Central Asian reserves are especially crucial to major American oil
companies, because U.S. policy bars them from doing business in such
energy-rich countries as Iran, Iraq and Libya. Consider the roster of firms
planning to link up with Turkmenistan's Mr. Niyazov during this week's visit:
Mobil Corp., which plans to sign a multimillion-dollar deal to develop
offshore reserves; Exxon Corp., which hopes to complete an exploration
agreement as well; Halliburton Co., which wants to sell the Turkmens
drilling equipment; and Western Atlas Inc., which wants to conduct oiland
gas-survey work.


The vice president's involvement "gives Gore credibility with these foreign
leaders, who control a sizable new source of oil supplies for the world,"
says Julia Nanay, a consultant specializing in the former Soviet Union at
Petroleum Finance Co. in Washington. In the process, she adds, Mr.
Gore's friendly exposure to U.S. oil companies could be a boon to his
future campaign fund-raising. Since 1995 alone, according to figures
compiled by the Center for Responsive Politics, oil companies, their
political-action committees, and their executives have given about $28
million to federal candidates and the major political parties.

Aides to Mr. Gore minimize those potential benefits. "No one can
pronounce or spell those countries," quips Ronald Klain, the vice
president's chief of staff. "The political payoff, for the amount of time he's
spent on this issue, is small. It's part of his job."

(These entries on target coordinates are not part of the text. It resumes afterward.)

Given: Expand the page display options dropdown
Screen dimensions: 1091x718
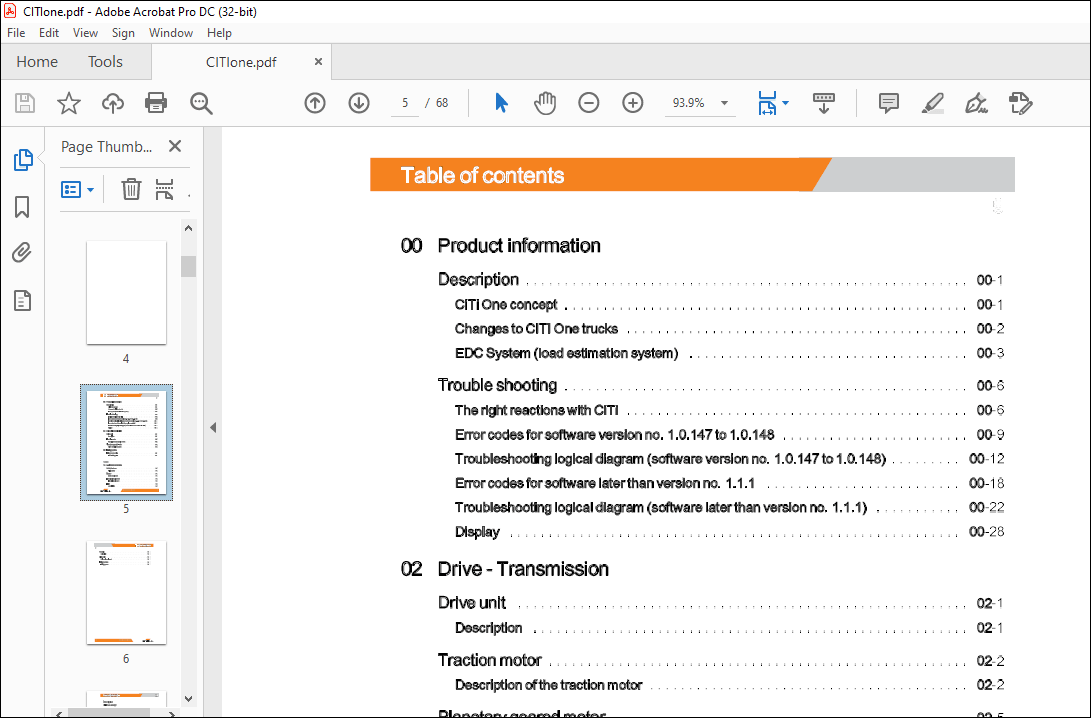Looking at the screenshot, I should (x=786, y=103).
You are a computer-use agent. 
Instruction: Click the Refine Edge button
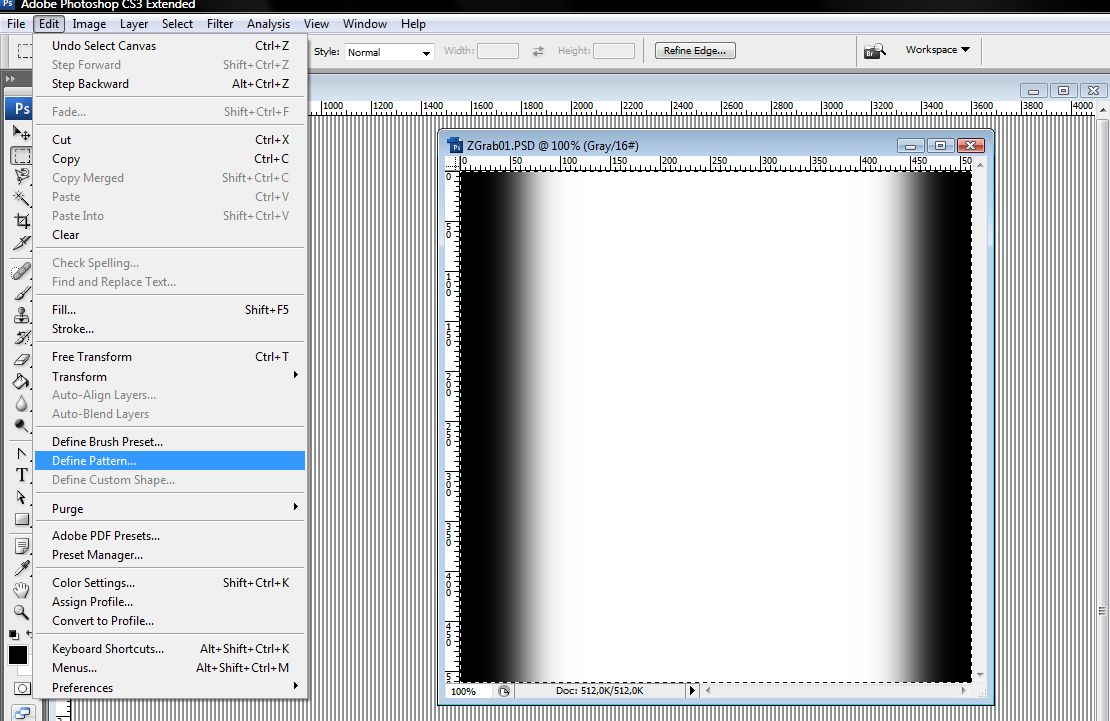[x=695, y=51]
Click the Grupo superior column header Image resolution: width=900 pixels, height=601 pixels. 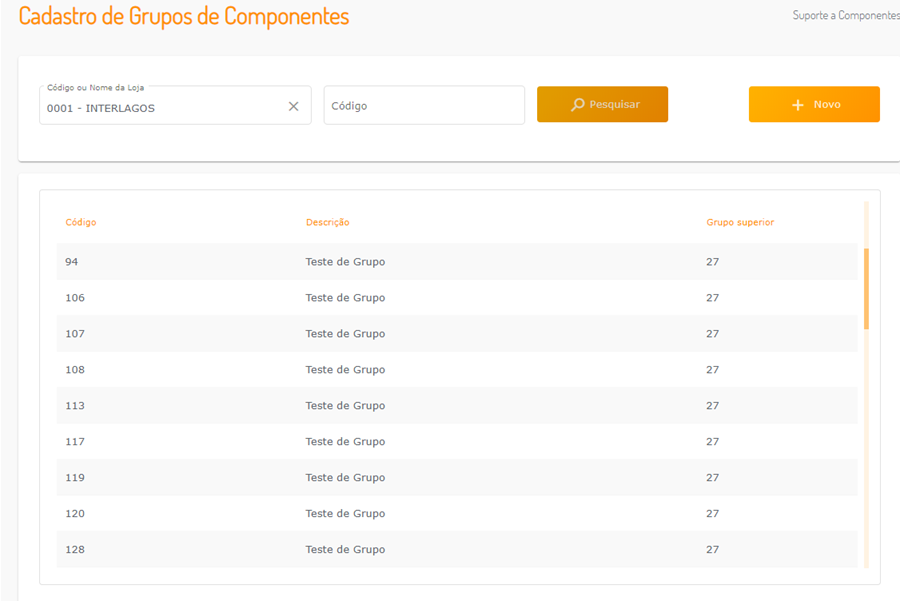pos(740,222)
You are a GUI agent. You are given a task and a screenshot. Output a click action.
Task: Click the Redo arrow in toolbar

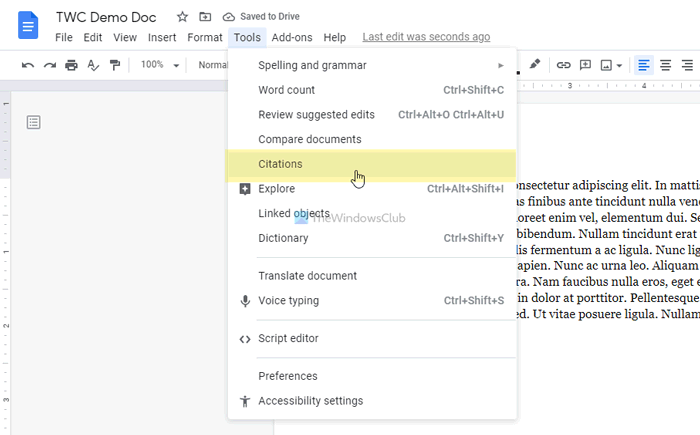pyautogui.click(x=49, y=65)

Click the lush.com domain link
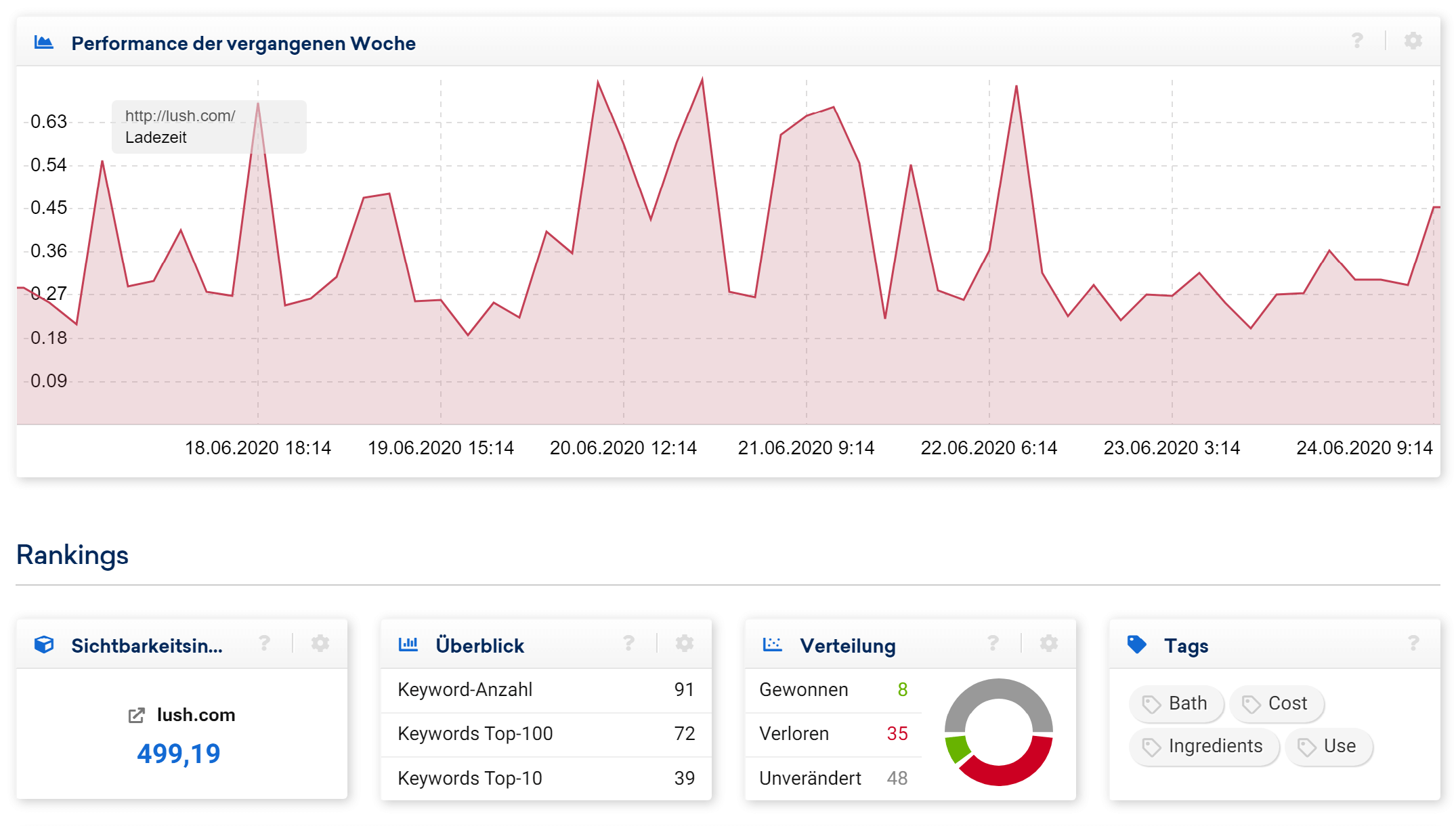196,715
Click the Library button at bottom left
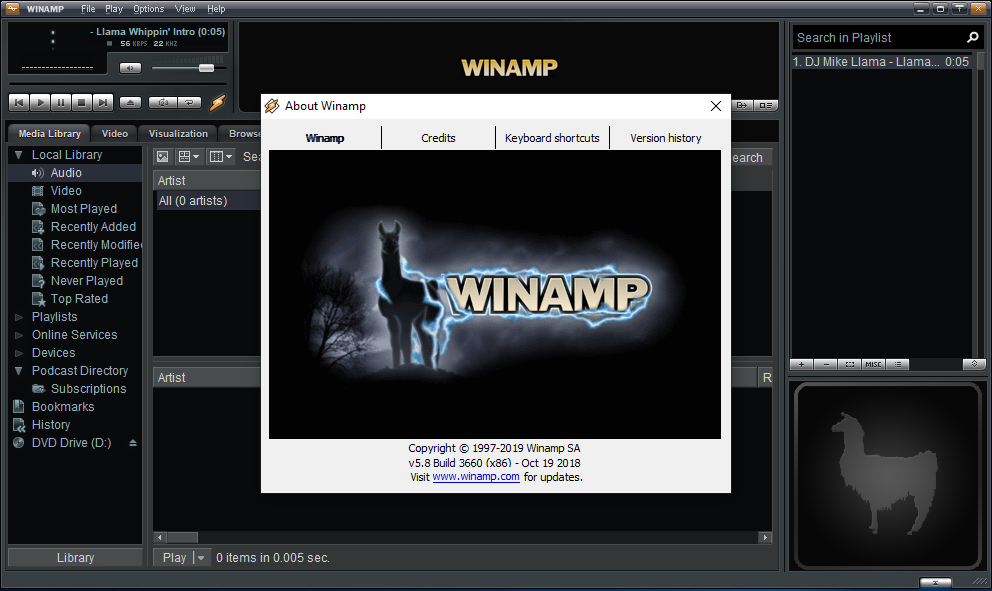The height and width of the screenshot is (591, 992). [x=75, y=557]
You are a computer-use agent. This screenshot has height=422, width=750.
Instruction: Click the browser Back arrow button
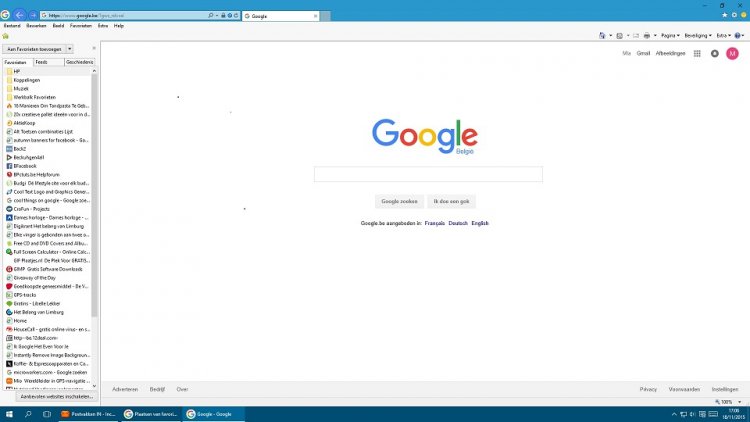tap(18, 16)
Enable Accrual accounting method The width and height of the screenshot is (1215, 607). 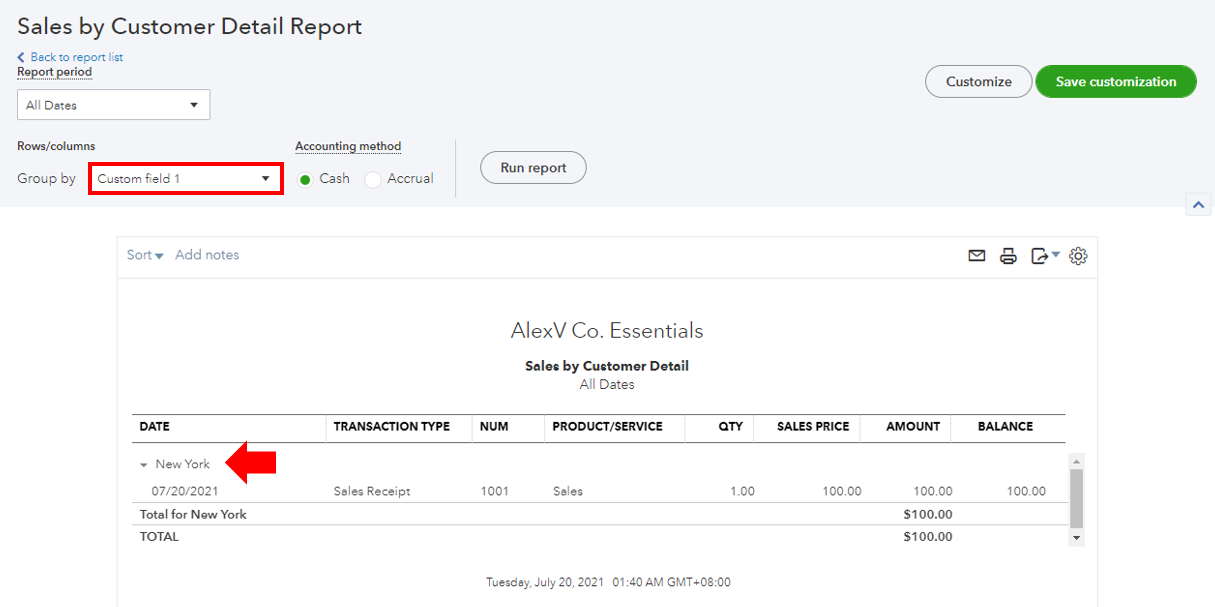click(x=371, y=178)
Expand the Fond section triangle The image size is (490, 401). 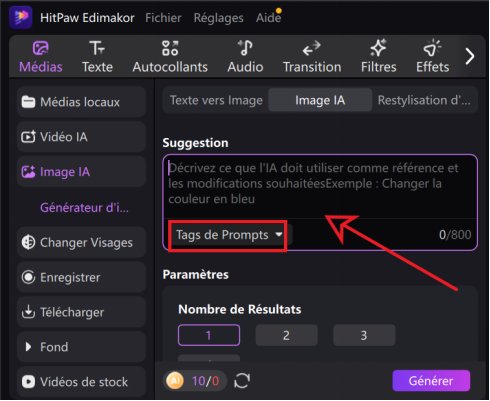(x=29, y=347)
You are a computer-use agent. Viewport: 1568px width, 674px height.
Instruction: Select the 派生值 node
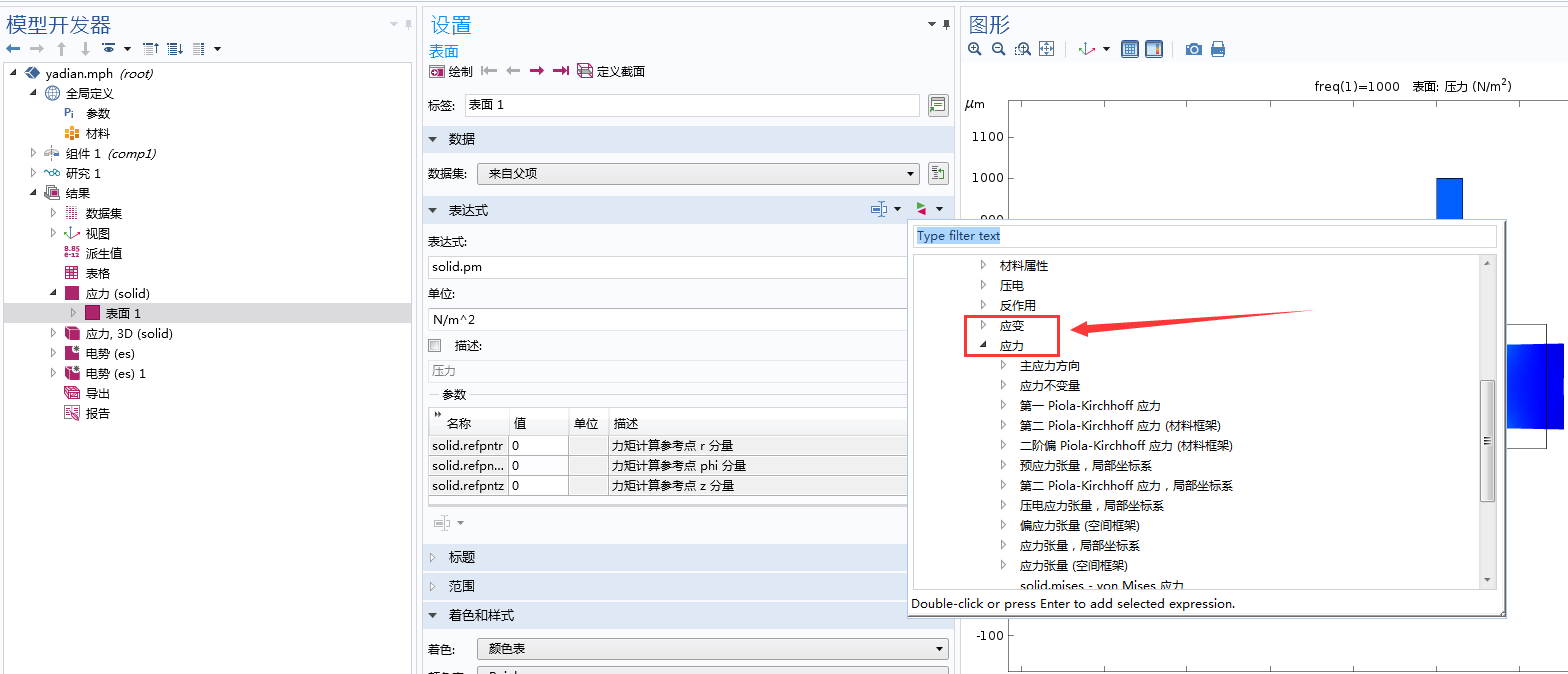[x=103, y=253]
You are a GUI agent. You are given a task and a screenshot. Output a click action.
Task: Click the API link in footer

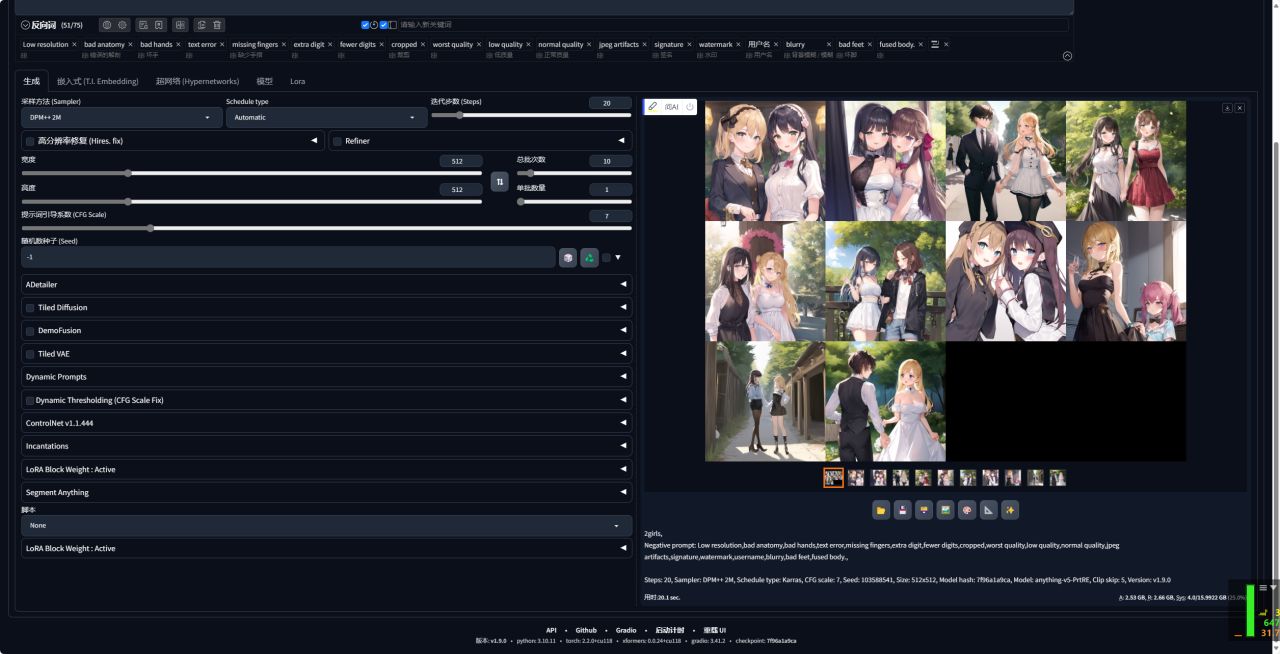point(551,630)
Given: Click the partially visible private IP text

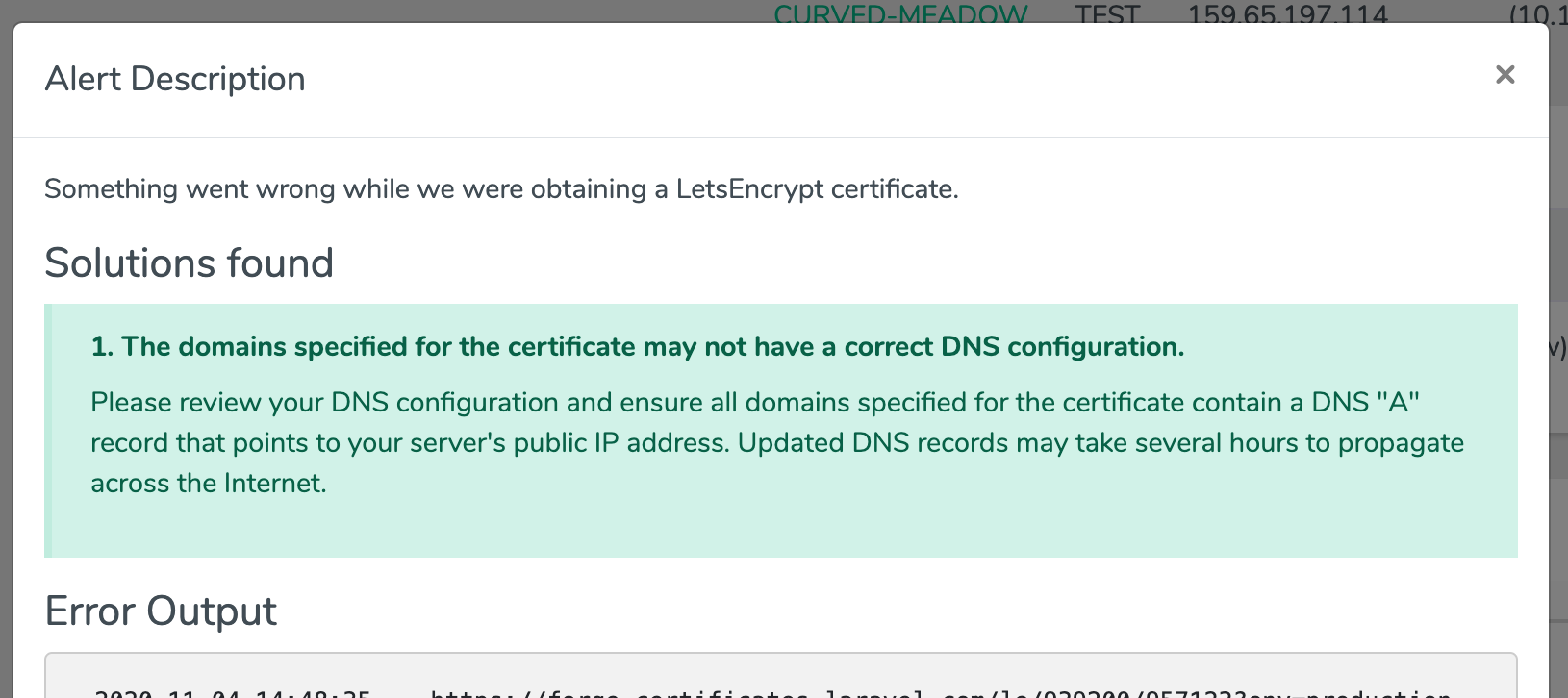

At the same time, the administration's involvement with the former Soviet
republics and their oil riches carries risks as well as rewards. Sen. Sam
Brownback, who heads a foreign-relations subcommittee on Near East
affairs, complains that the administration has slighted human-rights concerns,
such as religious freedom, in the Caspian region. "We are seen as just being
interested in their oil," says the Kansas Republican, who just returned from
a visit to the region last week.

Meanwhile, a federal grand jury has been investigating whether White
House officials improperly assisted oil financier Roger Tamraz, who
donated $177,000 to the Democratic Party during the 1996 campaign
while trying to build support for his own proposed pipeline under the
Caspian Sea. Mr. Tamraz attended some White House events with Mr.
Clinton around the time of the donations, though he was blocked from one
meeting with the vice president after a key Gore adviser cautioned against
it.

Sen. Brownback, for his part, says Mr. Gore and other top administration
aides should pay more attention to the region, not less. So far, experts
credit the vice president with at least having encouraged the transition
toward a market economy in the former Soviet republics. "Gore's really
done a good job at changing the investment climate," says Laurent
Ruseckas, associate director of Caspian research at Cambridge Energy
Research Associates. "It can't hurt him politically."